The largest national Lutheran community in Asia is found in Indonesia. According to the Lutheran World Federation list of member churches, thirteen Indonesian Lutheran churches or synods (the latest one added in 2014) associated with the LWF claim more than 6 million members. The largest of these is the Batak Christian Protestant Church (Indonesian: Huria Kristen Batak Protestan), which comprises almost 4.2 million members. Lutherans in India number more than 3.5 million, the largest being the 2.5-million-member Andhra Evangelical Lutheran Church. Smaller Lutheran communities exist elsewhere, including Hong Kong SAR, Malaysia, Myanmar, and Japan.
- Asia – The Lutheran World Federation
- Asia Lutheran Communion

==Europe==
Membership and attendance of services in Lutheran churches, as for all of the large, state-affiliated European churches are low and decreasing.
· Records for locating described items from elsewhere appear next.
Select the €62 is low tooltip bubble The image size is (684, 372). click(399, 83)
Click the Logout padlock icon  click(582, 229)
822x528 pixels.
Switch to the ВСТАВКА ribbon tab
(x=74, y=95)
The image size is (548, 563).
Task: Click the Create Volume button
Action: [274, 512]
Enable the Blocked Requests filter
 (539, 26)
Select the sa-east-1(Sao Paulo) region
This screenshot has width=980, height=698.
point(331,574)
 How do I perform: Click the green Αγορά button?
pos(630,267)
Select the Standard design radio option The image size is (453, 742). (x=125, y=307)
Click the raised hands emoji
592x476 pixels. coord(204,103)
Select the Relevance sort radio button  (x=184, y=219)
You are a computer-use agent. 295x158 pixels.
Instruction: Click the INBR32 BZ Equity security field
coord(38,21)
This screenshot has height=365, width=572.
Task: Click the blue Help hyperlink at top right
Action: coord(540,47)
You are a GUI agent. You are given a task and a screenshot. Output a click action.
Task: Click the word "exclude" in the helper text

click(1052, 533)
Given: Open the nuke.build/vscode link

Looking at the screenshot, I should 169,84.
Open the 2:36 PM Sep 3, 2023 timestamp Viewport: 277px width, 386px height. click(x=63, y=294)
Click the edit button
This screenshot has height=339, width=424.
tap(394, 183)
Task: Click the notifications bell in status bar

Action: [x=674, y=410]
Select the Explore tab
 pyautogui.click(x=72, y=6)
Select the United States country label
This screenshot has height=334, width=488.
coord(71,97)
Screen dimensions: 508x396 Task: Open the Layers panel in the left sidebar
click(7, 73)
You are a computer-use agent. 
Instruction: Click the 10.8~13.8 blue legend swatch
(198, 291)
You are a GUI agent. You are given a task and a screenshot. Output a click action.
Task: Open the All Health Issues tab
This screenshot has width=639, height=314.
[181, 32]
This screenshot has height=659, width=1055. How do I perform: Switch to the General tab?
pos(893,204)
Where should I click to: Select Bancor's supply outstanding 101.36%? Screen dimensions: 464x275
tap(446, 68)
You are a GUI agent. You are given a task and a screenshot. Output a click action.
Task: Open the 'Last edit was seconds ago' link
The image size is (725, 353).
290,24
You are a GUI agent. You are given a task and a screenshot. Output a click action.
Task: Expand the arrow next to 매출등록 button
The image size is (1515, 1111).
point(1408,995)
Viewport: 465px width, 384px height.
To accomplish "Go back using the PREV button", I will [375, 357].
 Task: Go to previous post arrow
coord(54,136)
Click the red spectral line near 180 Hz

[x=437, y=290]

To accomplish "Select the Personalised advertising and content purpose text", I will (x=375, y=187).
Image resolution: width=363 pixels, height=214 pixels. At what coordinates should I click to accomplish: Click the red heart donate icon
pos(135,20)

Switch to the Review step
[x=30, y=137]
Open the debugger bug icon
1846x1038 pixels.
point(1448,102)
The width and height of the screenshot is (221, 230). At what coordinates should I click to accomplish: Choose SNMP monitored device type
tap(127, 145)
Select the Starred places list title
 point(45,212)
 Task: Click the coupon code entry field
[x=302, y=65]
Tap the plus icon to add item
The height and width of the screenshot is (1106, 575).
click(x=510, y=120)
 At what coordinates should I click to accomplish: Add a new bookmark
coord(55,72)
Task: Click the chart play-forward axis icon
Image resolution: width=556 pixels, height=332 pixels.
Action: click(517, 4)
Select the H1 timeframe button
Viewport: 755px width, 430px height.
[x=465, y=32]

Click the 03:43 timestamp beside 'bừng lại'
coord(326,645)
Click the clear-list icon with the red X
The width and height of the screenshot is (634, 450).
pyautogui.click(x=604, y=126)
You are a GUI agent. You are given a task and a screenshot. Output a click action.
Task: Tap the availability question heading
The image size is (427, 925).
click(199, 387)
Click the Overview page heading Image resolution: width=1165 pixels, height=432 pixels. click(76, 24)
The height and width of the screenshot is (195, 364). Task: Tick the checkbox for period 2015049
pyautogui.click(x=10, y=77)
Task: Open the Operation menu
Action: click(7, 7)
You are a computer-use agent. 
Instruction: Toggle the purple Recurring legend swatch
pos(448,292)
Church attendance on Sundays is no longer the norm. Often, people attend religious services only for baptisms, confirmations, weddings, funerals, and possibly at Christmas and Easter. Traditionally, the Lutheran youth would receive preparatory confirmation classes for one to two years around age 14, to introduce them to Christian doctrines. A large confirmation service is held once the series is completed. In some areas confirmation is now delayed until the end of the high school.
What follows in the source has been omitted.